Esa naturaleza desconfiada se refleja en las dos obras que hoy recomendamos, La cueva de Salamanca; La prueba de las promesas, de Juan Ruiz de Alarcón –Cátedra / Letras Hispánicas- aunque, en este caso, el tema central de las mismas sea la magia, otra de las constantes en el autor, como bien explica en su excelente introducción Celsa Carmen García Valdés, influencia que le viene de su procedencia mexicana. Aunque llevara muchos años en España, los familiares que le visitaban le ponían al día respecto a las creencias ocultas.

Sin embargo, hay una diferencia sustancial entre las dos obras. La magia de La cueva de Salamanca aporta un sinfín de recursos técnicos que se podrían equiparar a las películas cargadas de efectos especiales de hoy en día. Si hoy nos asombramos de los prodigios que se logran con ellos, entonces, con un poco de pirotecnia y mucho ingenio se lograba también la emoción de los espectadores que acudían a varias representaciones para disfrutar de dichos recursos.

Por su parte, La prueba de las promesas, aporta menos forma y más materia. Es decir, una trama más trabajada en la que lo que se cuenta es más importante que cómo se cuenta. Entendemos que hoy en día aporta más una historia bien contada y armada que otra la otra, que eso sí, nos dará una pista de los avances técnicos de la época.

Así, don Juan –véase que los don Juanes son un arquetipo de galanes marrulleros y falsos que están asociados al engaño y la fullería.
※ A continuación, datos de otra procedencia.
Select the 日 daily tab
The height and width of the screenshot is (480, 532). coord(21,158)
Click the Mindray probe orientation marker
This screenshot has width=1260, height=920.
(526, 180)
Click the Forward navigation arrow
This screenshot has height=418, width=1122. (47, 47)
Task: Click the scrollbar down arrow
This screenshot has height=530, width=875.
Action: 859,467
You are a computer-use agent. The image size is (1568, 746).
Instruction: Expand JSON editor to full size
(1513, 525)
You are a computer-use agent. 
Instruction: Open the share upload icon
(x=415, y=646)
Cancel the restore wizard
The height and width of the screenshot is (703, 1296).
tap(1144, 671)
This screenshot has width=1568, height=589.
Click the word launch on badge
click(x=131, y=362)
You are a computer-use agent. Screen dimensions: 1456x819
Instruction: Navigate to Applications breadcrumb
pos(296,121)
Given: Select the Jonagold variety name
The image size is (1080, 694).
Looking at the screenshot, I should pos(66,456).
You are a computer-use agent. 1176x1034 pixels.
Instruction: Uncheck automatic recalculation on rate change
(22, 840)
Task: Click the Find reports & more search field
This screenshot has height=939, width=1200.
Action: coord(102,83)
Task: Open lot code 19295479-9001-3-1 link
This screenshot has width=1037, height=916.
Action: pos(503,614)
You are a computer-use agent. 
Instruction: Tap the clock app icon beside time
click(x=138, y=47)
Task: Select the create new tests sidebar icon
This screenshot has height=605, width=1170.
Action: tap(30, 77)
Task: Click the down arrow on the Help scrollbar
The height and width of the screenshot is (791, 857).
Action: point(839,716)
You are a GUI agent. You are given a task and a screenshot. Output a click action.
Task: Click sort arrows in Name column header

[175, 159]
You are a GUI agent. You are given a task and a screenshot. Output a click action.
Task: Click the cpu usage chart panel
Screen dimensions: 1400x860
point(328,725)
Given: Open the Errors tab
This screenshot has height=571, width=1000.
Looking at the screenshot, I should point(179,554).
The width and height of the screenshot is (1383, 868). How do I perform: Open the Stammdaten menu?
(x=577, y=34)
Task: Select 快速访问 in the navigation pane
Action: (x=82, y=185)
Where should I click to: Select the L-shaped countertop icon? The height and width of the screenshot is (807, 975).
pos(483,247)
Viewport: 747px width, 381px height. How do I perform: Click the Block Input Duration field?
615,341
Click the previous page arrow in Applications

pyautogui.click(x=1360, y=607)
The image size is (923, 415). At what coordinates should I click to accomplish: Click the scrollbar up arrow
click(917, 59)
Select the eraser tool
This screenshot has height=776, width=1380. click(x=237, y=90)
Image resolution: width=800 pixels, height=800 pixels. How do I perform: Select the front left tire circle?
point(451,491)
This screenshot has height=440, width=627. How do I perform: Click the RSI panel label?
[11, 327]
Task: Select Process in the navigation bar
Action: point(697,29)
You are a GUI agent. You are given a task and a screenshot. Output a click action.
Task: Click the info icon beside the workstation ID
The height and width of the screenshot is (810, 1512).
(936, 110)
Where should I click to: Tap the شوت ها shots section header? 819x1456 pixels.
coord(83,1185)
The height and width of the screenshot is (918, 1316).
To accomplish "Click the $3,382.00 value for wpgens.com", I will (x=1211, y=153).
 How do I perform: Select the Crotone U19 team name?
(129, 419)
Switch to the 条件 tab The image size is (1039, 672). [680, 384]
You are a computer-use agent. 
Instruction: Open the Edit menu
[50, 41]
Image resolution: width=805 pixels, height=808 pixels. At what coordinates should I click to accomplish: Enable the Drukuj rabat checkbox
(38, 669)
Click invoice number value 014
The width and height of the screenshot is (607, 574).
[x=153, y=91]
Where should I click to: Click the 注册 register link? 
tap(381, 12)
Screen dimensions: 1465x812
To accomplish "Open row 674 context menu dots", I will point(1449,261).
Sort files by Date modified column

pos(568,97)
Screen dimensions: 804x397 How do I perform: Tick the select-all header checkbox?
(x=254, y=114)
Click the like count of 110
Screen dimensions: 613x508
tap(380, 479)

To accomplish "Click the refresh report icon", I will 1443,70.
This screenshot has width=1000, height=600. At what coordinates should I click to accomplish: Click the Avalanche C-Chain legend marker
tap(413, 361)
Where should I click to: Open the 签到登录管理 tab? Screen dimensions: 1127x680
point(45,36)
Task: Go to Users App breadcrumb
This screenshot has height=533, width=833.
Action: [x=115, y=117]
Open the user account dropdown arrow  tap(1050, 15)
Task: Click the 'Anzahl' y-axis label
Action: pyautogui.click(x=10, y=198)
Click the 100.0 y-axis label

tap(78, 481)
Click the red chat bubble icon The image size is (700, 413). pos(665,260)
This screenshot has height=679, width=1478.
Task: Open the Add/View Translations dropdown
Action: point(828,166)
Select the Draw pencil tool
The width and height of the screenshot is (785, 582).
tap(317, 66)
El caso más claro, don Juan Tenorio- pretende ablandar el corazón de doña Blanca, para lo que intenta aprender la brujería gracias a don Illán.

Por su parte, don Enrique es el galán honrado que va de buena fe.  Don Illán organiza un hechizo para que don Juan se vea marqués, de ahí llegue valido del rey… Una y otra vez va declinando las promesas que le había hecho a don Illán. Por si fuera poco, doña Blanca empieza a parecerle poco y ya no la ve como una posible esposa, sino como un capricho que tiene que lograr para luego abandonar.

Desenmascarado el nefasto don Juan, se retrata, por extensión, a todos los que por su exceso de ambición prometen y prometen para aprovecharse de la buena voluntad de la gente trabajadora.

Justo al final de la comedia se explica que la historia está inspirada el Ejemplo XI de El conde Lucanor, de don Juan Manuel. Además, Celsa Carmen García Valdés hace una excelente comparación que muestra las variaciones intertextuales de Ruiz de Alarcón. Remitimos a nuestros lectores a este estudio tan valioso como las comedias.

El aspecto formal es el típico de Letras Hispánicas de Cátedra. Auténtico libro de bolsillo de toda la vida. Elegante cubierta y contraportada negras con letras en blanco. Preside la edición una foto de la cueva de Salamanca, que está realmente excavada en el muro de una iglesia, como se explica también en la introducción. Que la disfruten.